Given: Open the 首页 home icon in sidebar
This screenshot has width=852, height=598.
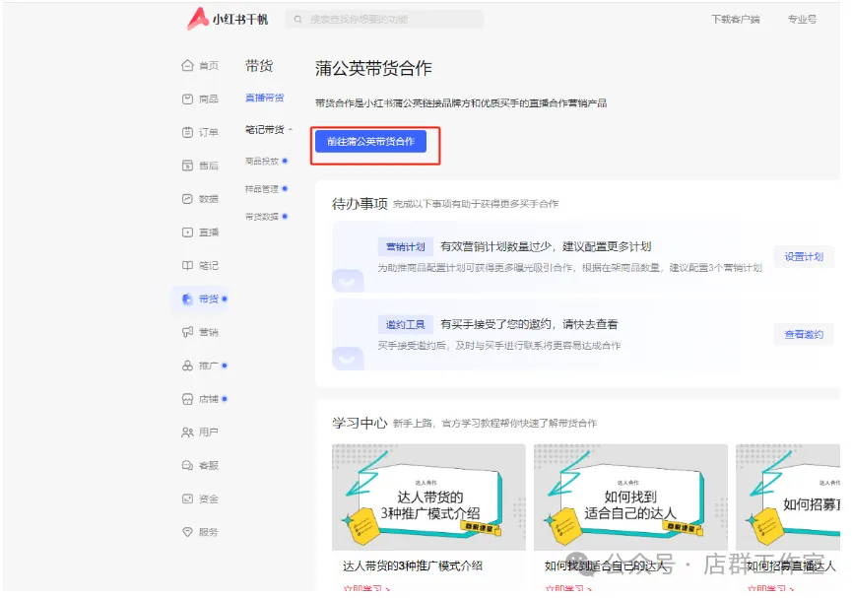Looking at the screenshot, I should pos(187,66).
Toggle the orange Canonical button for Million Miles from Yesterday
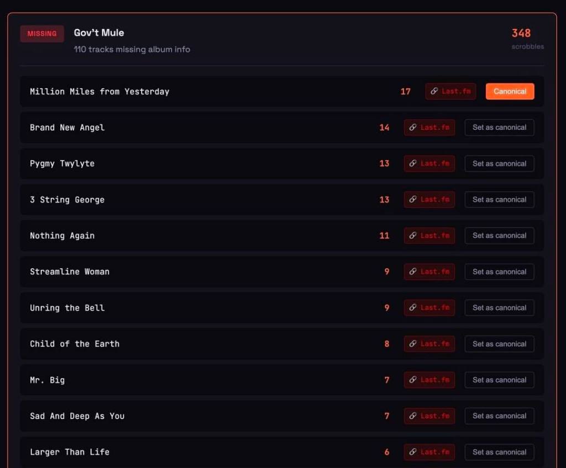 (x=510, y=92)
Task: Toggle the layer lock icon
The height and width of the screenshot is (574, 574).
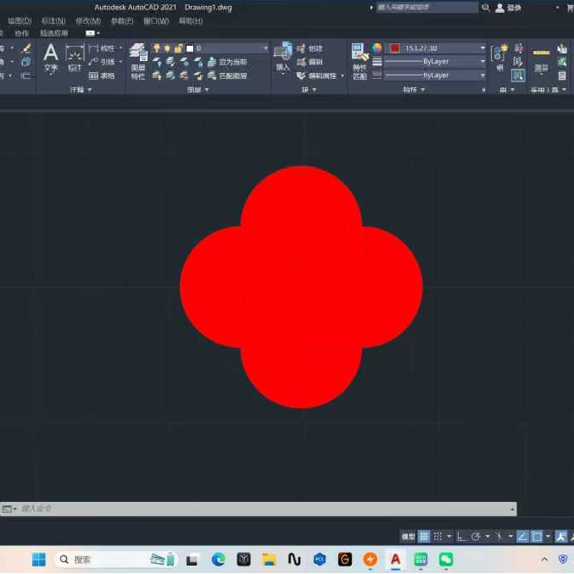Action: (178, 48)
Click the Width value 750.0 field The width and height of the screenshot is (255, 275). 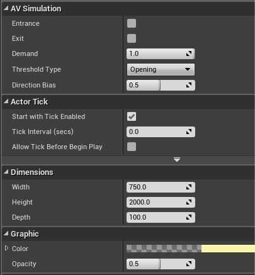tap(161, 187)
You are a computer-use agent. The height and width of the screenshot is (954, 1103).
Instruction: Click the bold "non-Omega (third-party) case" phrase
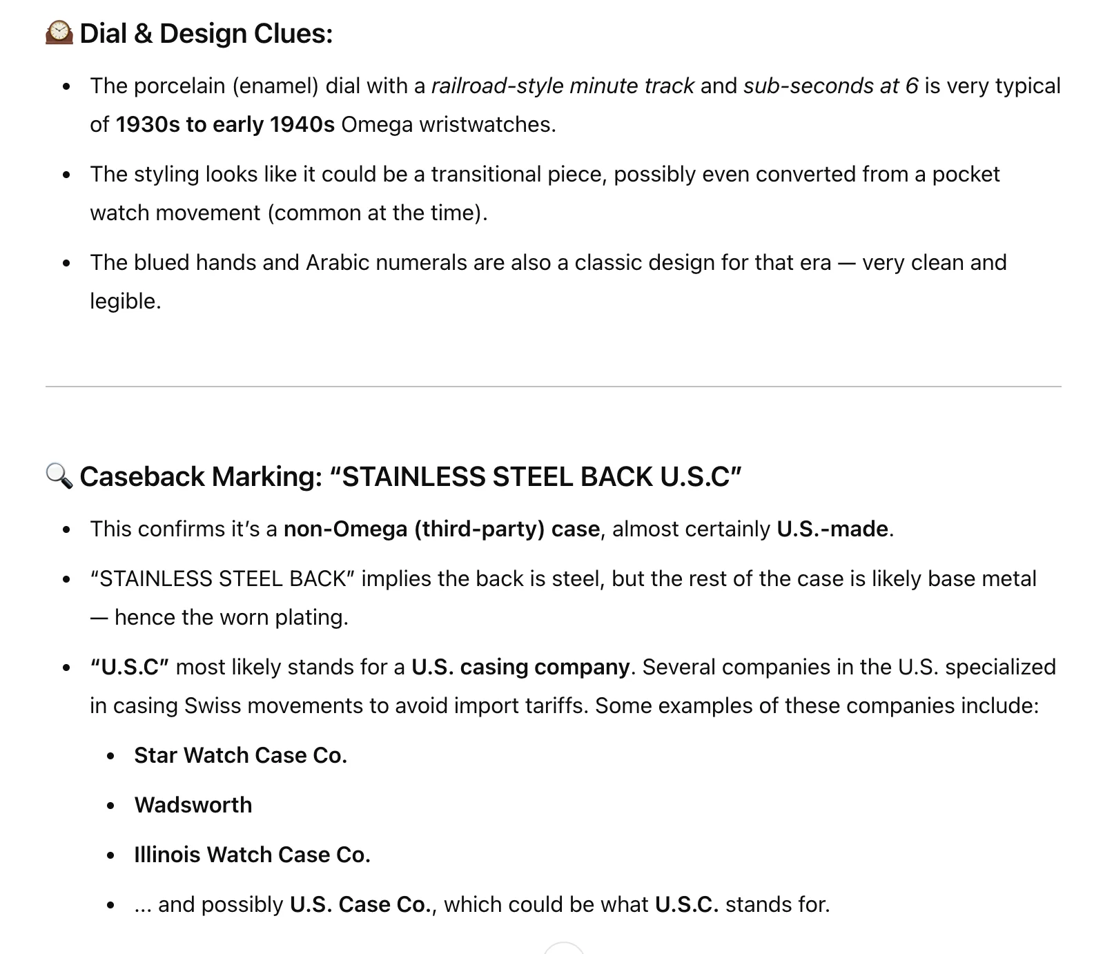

WHAT IS EXPECTED: A count alone is required. How many lines in the entries contain the string "icon"?

SOLUTION FOR THIS EXERCISE: 2